Lost & Found – Living on Borrowed Time

I’ve always loathed the notion of “living on borrowed time,” even though I’m confident that God wears a watch as big as the moon and with no dials.
~Jim Harrison

I went to the doctor, and he told me I have no more than eighty or ninety more years to live. I can’t tell you how this has disturbed my mind and put me into a panic. It seems like just days ago I was crawling naked across my yard, picking daisies and drooling. Now, I’m suddenly faced with the pretty-well imminent prospect of being forced into a funeral suit and pushing up daisies. Okay, the backyard incident was pretty recent. My point is that I’m not ready to face the prospect of shuffling off this mortal coil with so much left undone.

Admittedly, compared to many of my fellow humans, I have racked up a dizzying list of accomplishments. Last year alone, I perfected my recipe for molten chocolate cake, wrote a haunting country and western song (arranged for clarinet and accordion) about my cat, and spent the equivalent of several hundred man-hours sleeping off hangovers in my hammock.

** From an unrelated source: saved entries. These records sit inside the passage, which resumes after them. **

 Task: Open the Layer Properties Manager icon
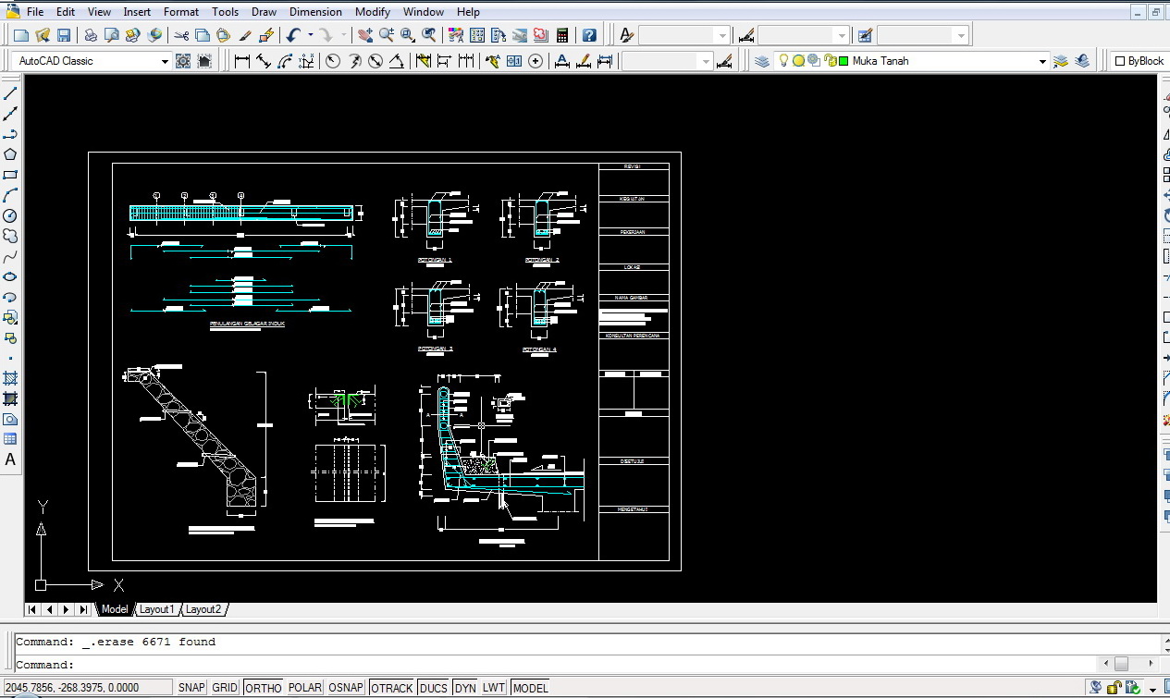762,61
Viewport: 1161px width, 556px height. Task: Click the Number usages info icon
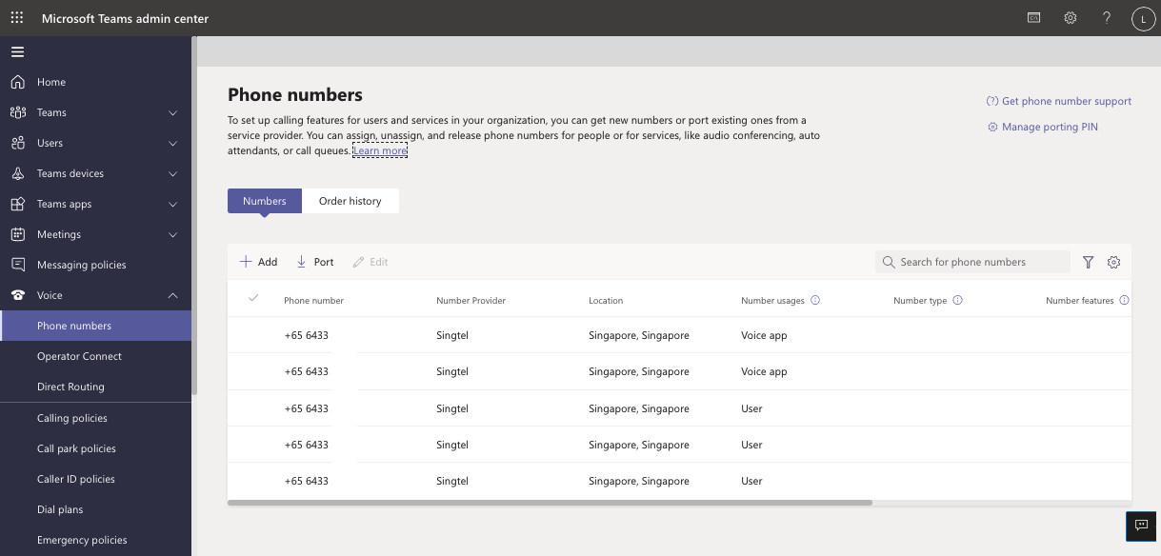815,300
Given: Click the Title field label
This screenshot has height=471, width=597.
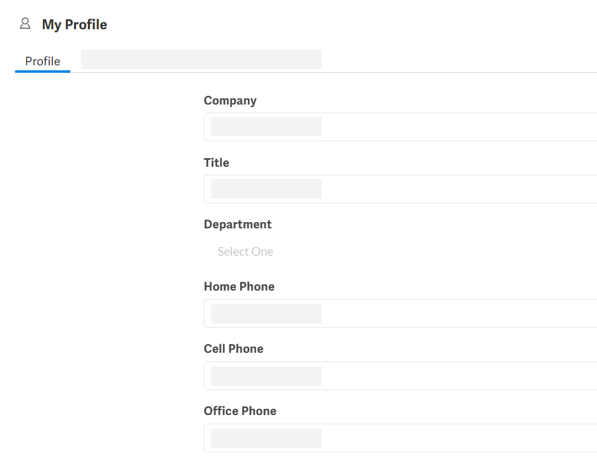Looking at the screenshot, I should coord(216,162).
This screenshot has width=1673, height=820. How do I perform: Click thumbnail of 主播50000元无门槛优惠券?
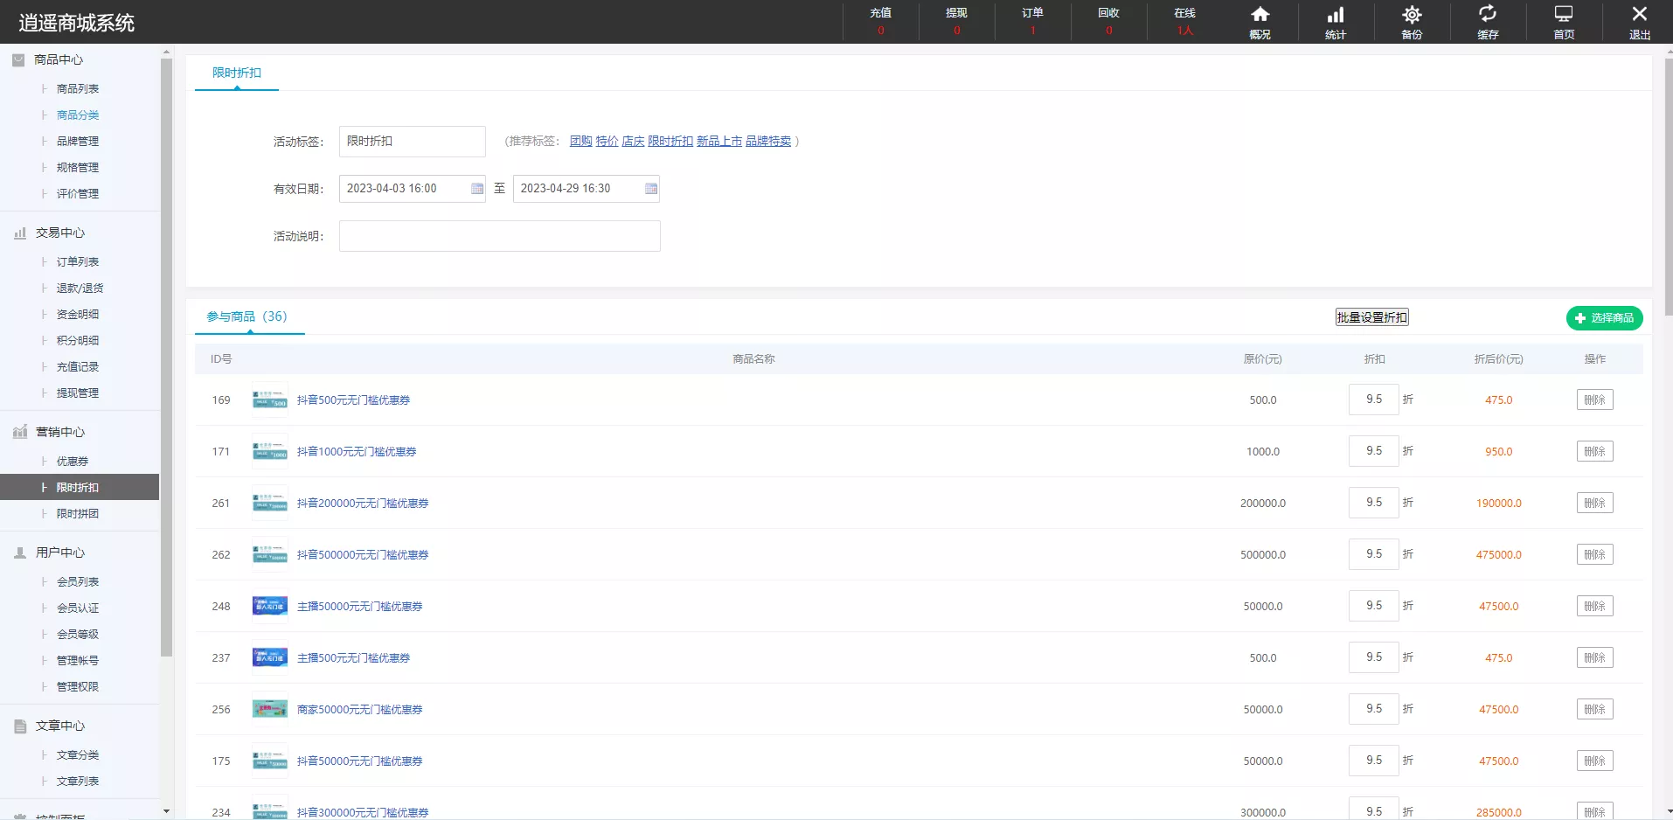pyautogui.click(x=269, y=606)
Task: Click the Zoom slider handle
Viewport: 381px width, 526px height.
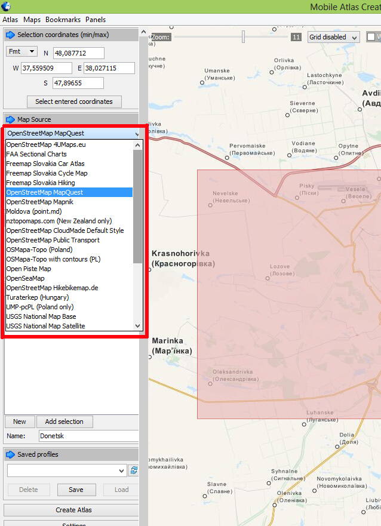Action: tap(243, 37)
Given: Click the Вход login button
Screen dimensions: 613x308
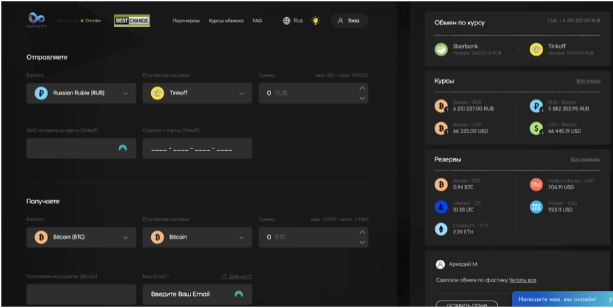Looking at the screenshot, I should (349, 20).
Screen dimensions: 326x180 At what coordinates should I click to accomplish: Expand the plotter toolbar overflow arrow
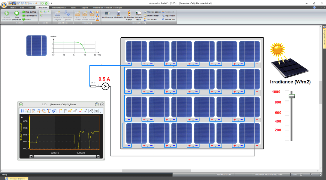click(x=100, y=112)
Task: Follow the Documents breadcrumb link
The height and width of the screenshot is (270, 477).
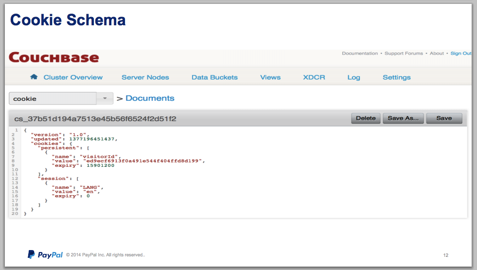Action: [x=150, y=98]
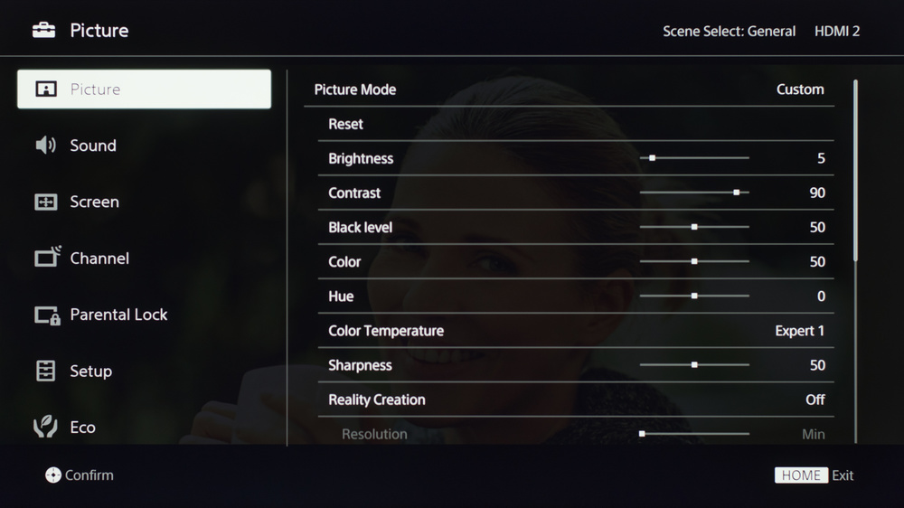Click the Contrast slider handle
Screen dimensions: 904x508
[x=736, y=193]
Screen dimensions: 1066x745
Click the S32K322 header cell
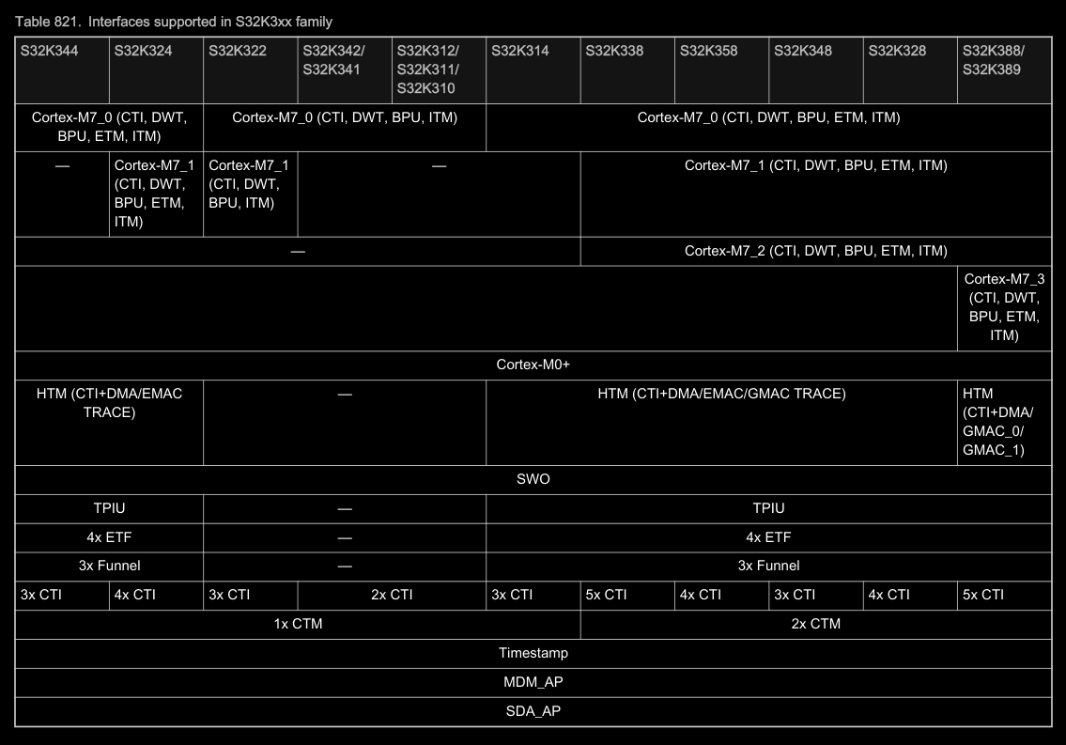click(238, 52)
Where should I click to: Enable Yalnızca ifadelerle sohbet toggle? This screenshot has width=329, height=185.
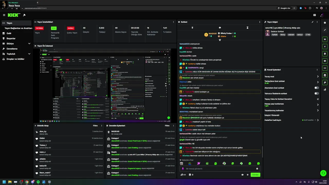coord(317,94)
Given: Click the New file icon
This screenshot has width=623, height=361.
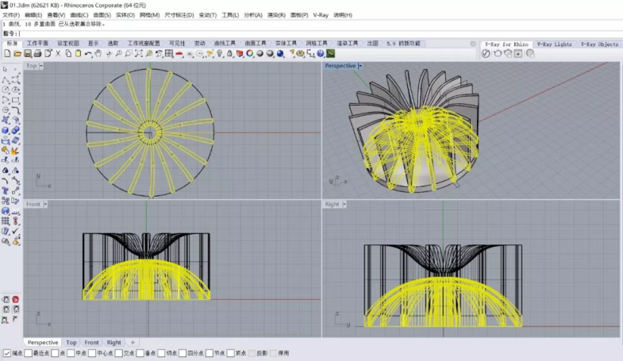Looking at the screenshot, I should coord(7,54).
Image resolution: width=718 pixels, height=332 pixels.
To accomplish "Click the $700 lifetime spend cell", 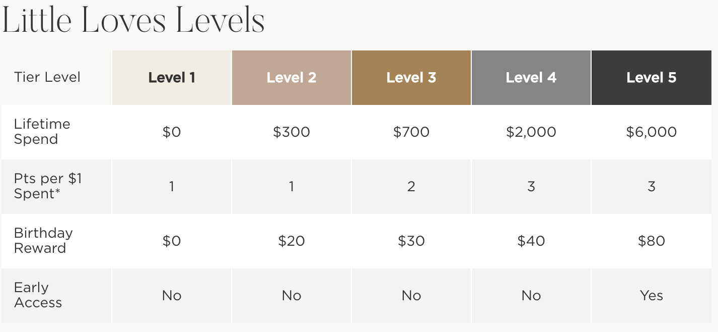I will tap(411, 132).
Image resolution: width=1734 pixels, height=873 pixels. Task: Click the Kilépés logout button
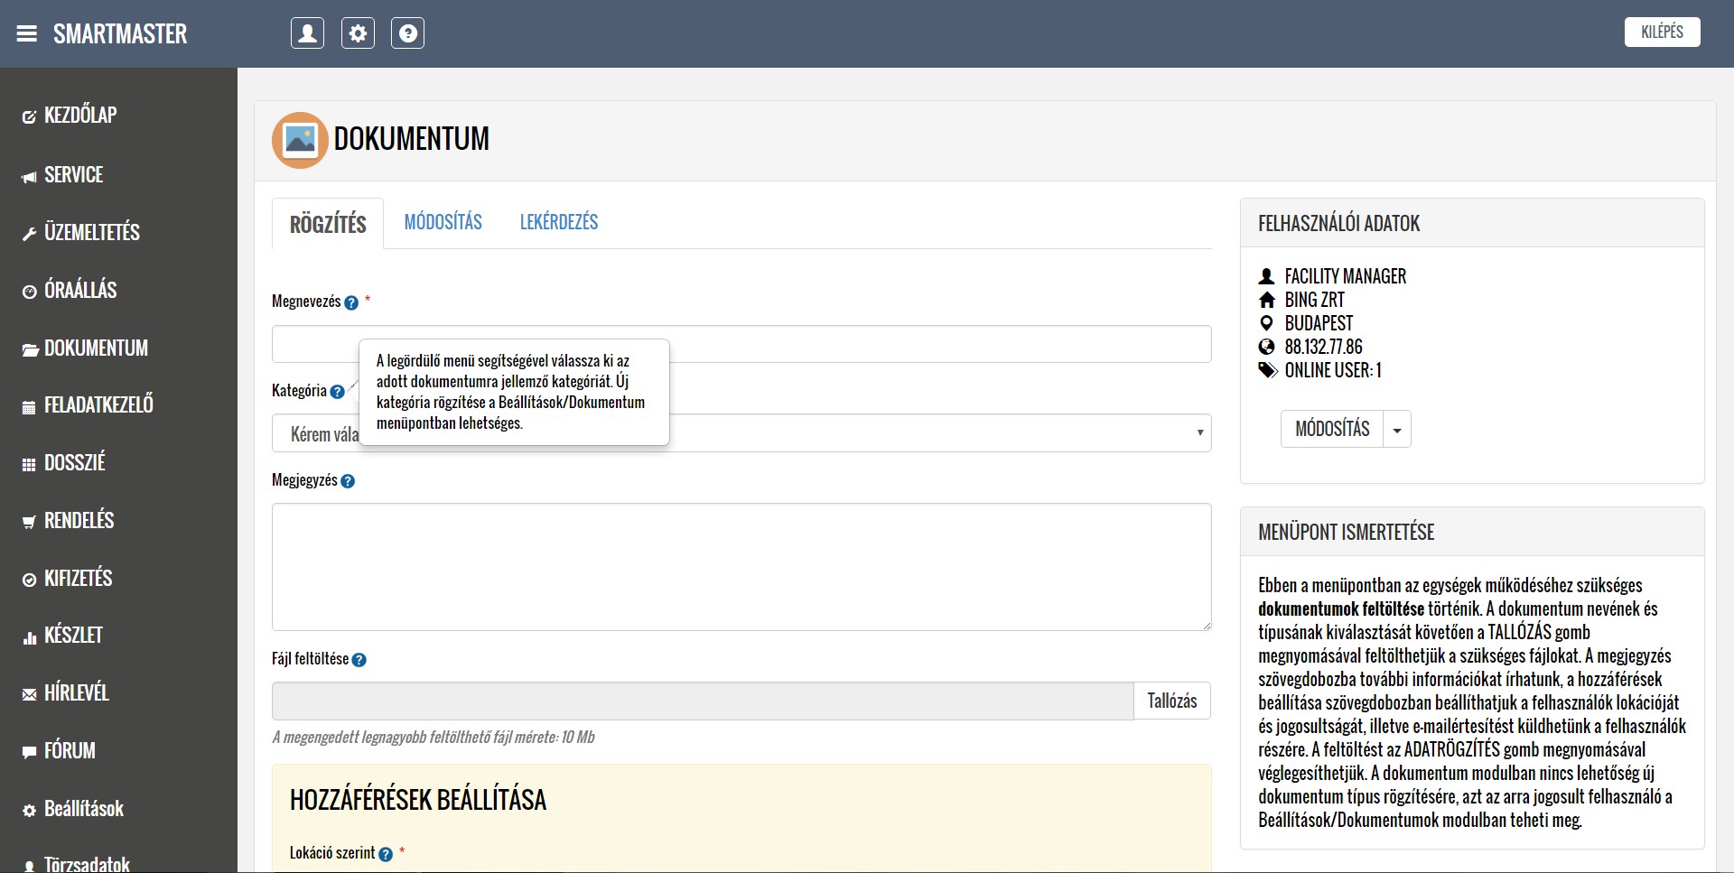pos(1661,33)
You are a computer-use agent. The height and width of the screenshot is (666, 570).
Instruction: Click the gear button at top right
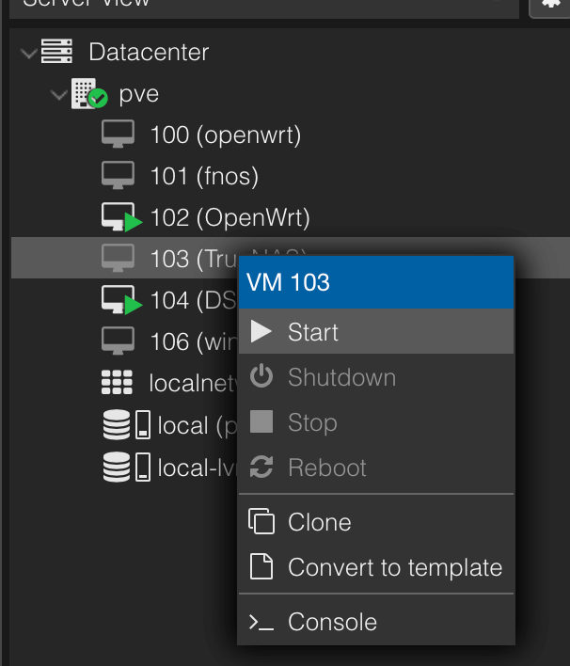(x=549, y=5)
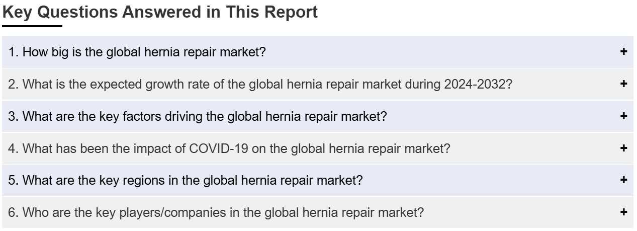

Still, there is so much more to accomplish in the few good years I have left. I have so many as-yet-unrealized dreams and aspirations to fulfill. When will I ever finish developing my Clooney-esque square jaw and my well-differentiated abdominals? When will I compose my epic poem about the devastating beer shortage of the early 80s?

It is too late, now, of course, to alter the past. Far be it for me to wallow in self-indulgent pity and regret. Still, I can’t help but wish that I had taken more steps to preserve my health. If I could turn back the clock, for instance, I would follow the Canada Food Guide more assiduously. I see now that it’s filled with bracing wisdom and sound advice. No question about it, I would eat more leafy green vegetables and more whole grains.

But, damn it all! What if I don’t want to eat poisonous-tasting greens and bread that seems as though it has been dropped and repeatedly stepped on? What kind of cursed cosmic trickery is responsible for the fact that this sort of ghastly fodder is better for you than, say, Polish vodka and chocolate croissants?

On second thought, to hell with it, I say. Better to live only another eight or nine decades, and live them well, than to relinquish the very joys that make living worthwhile. So, the world may be deprived of some portion of my potential legacy. If that is the price to go out in style, then so be it!